EXERCISE: Please give back each entry below unaltered, leaving the pictures out.

== ENTRIES SUPPLIED ==

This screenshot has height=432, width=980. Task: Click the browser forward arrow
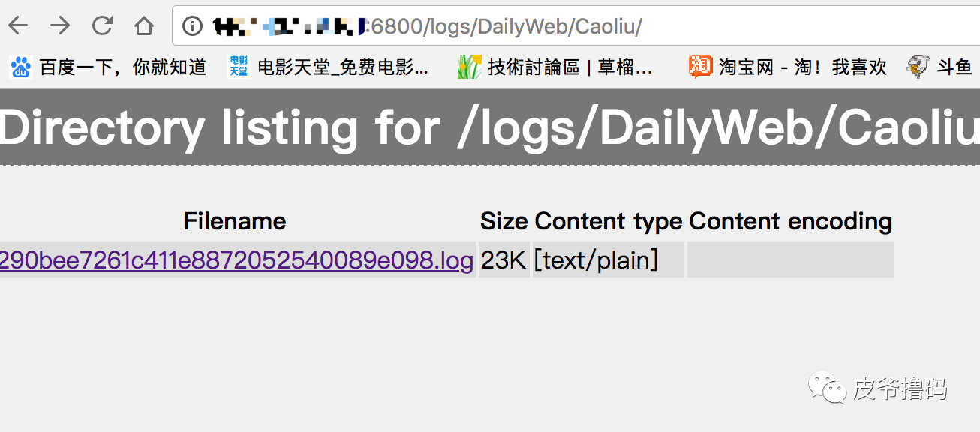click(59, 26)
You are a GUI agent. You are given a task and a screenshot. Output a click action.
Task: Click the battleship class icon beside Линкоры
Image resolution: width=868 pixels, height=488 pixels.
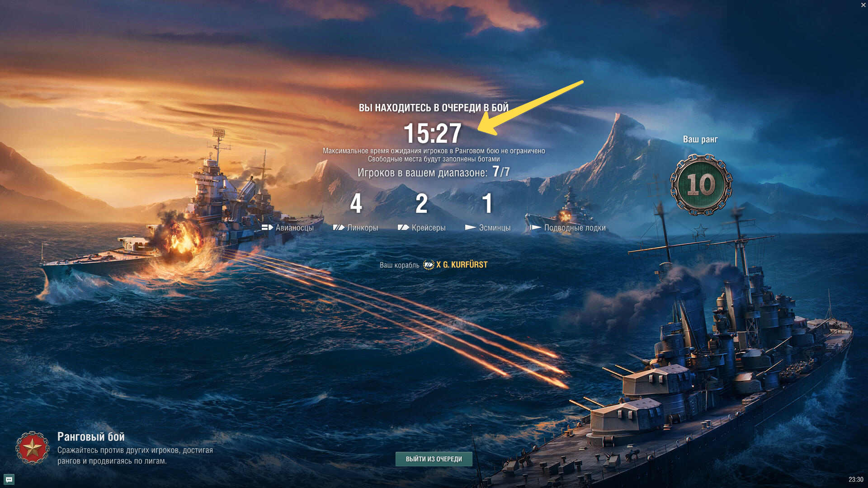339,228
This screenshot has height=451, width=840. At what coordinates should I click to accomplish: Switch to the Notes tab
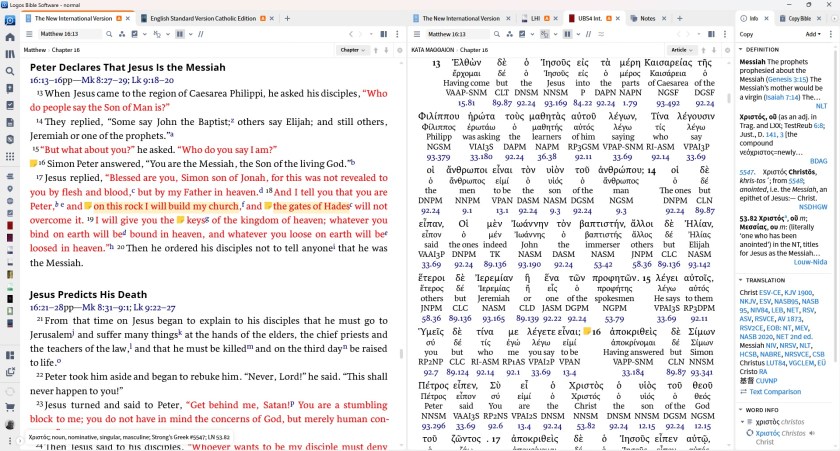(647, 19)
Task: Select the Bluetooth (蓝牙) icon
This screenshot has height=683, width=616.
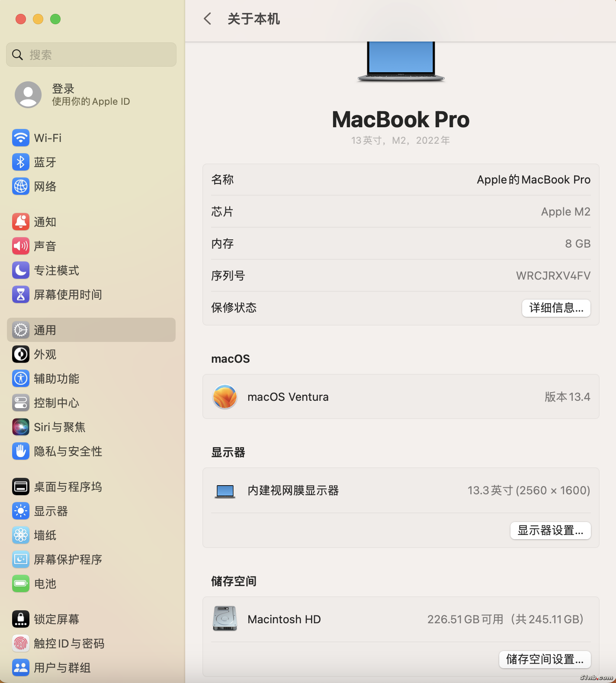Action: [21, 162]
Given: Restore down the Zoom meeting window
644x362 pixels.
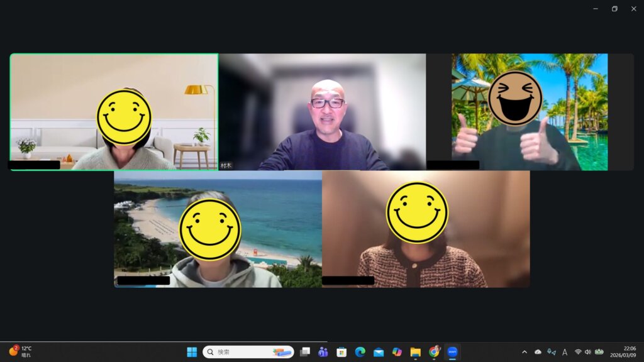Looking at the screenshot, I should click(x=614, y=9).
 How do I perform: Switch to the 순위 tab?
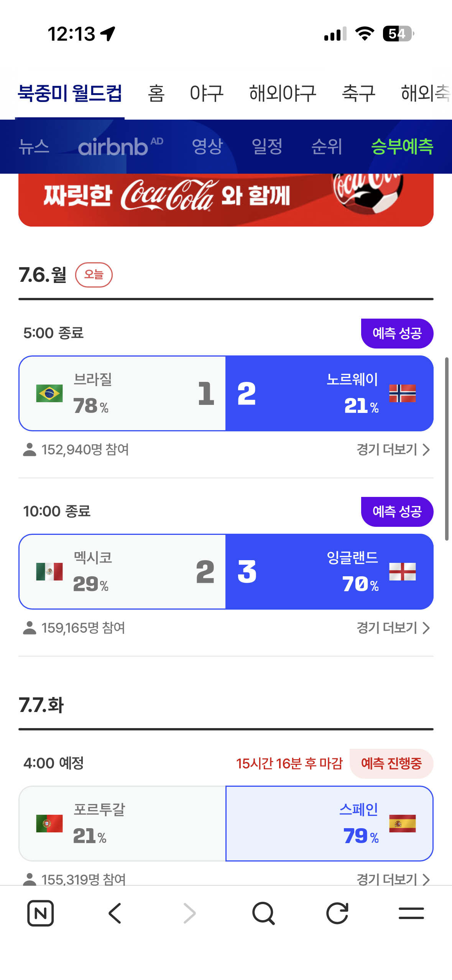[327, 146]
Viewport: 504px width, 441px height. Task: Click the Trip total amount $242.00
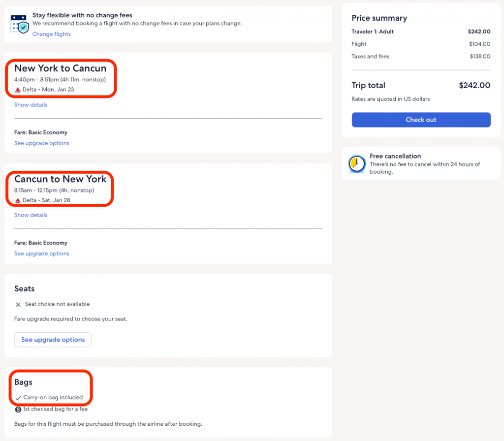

===

RESULT FOR THIS EXERCISE:
This screenshot has height=432, width=980. Task: Click the browser forward arrow
click(59, 26)
You are a GUI agent. You are given a task and a screenshot. Output a click action.
Task: Click the battleship class icon beside Линкоры
Image resolution: width=868 pixels, height=488 pixels.
339,228
This screenshot has height=451, width=840. At what coordinates should I click to accomplish: Switch to the Notes tab
(647, 19)
Task: Select the Bluetooth (蓝牙) icon
This screenshot has height=683, width=616.
Action: [21, 162]
Given: Restore down the Zoom meeting window
644x362 pixels.
Looking at the screenshot, I should click(x=614, y=9).
 How do I perform: Switch to the 순위 tab?
[327, 146]
Viewport: 504px width, 441px height. Task: Click the Trip total amount $242.00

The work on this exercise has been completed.